The trial court’s order overruling defendant appellant’s amended motion to set aside judgment by default and for new trial with respect to liability issues is hereby reversed and this cause is remanded to the trial court with instructions to set aside the default judgment in its entirety and to grant appellant a new trial on all issues.

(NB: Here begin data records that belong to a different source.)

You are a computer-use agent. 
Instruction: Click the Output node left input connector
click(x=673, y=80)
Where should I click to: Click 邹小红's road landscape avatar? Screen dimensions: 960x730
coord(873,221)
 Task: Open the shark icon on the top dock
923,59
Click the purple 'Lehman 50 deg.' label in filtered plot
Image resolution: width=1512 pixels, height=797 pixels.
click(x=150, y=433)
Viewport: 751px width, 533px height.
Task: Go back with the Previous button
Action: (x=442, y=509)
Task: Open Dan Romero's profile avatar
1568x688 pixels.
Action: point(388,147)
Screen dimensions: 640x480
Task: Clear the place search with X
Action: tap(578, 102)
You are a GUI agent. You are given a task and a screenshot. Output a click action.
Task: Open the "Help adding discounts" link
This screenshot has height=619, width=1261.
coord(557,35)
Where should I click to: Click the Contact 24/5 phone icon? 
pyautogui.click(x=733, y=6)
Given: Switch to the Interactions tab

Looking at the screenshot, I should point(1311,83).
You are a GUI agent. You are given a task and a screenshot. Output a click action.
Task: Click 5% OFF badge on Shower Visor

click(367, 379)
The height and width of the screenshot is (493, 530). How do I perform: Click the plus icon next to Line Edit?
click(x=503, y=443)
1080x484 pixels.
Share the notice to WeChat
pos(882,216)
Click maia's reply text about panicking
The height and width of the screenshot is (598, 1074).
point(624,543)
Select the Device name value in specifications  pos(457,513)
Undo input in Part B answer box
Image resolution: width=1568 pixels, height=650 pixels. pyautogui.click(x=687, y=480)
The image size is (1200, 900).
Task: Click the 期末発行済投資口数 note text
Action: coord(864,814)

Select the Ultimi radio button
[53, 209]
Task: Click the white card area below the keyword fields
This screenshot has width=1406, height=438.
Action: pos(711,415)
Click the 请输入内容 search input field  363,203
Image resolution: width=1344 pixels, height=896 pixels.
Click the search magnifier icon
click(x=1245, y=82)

Reversed and remanded with instructions.

. POINT OF ERROR 1: The trial court erred in rendering default judgment, because the allegations in plaintiffs’ original petition are not sufficient to support a default judgment, since no facts or circumstances are alleged therein from which it could be found that defendant breached any duty whatsoever which he might have owed plaintiffs in connection with whatever act or omission of the defendant is claimed as negligence; POINT OF ERROR 2: The trial court erred in rendering default judgment, because the allegations in plaintiffs’ original petition are not sufficient to support a default judgment, since no act or omission whatsoever of defendant is alleged therein which could constitute negligence; POINT OF ERROR 3: The trial court erred in rendering default judgment in any amount, because there is no allegation in plaintiffs’ original petition of plaintiff Mrs. Patterson’s personal injuries or the nature, extent, or duration thereof resulting in damages to plaintiffs; POINT OF ERROR 4: The trial court erred in rendering default judgment for $58,948.55, because the allegations in plaintiffs’ original petition could in no event support a judgment substantially in excess of $500.00; POINT OF ERROR 5: The *126trial court erred in rendering the default judgment for $58,948.55, because plaintiffs’ original petition did not give defendant notice as to the nature of plaintiffs’ claim and the relief sought as required by the Fourteenth Amendment of the Constitution of the Xbuted States, and as also required by Article 1, Section 19, of the Constitution of the State of Texas; POINT OF ERROR 6: The trial court erred in rendering default judgment, because plaintiffs’ original petition does not set forth sufficient facts and circumstances constituting their cause of action to give defendant fair notice of the basis for their claim; POINT OF ERROR 7: The trial court erred in rendering the default judgment for $58,948.55, since plaintiffs merely alleged that their total damages exceeded the minimum jurisdictional limit of that court.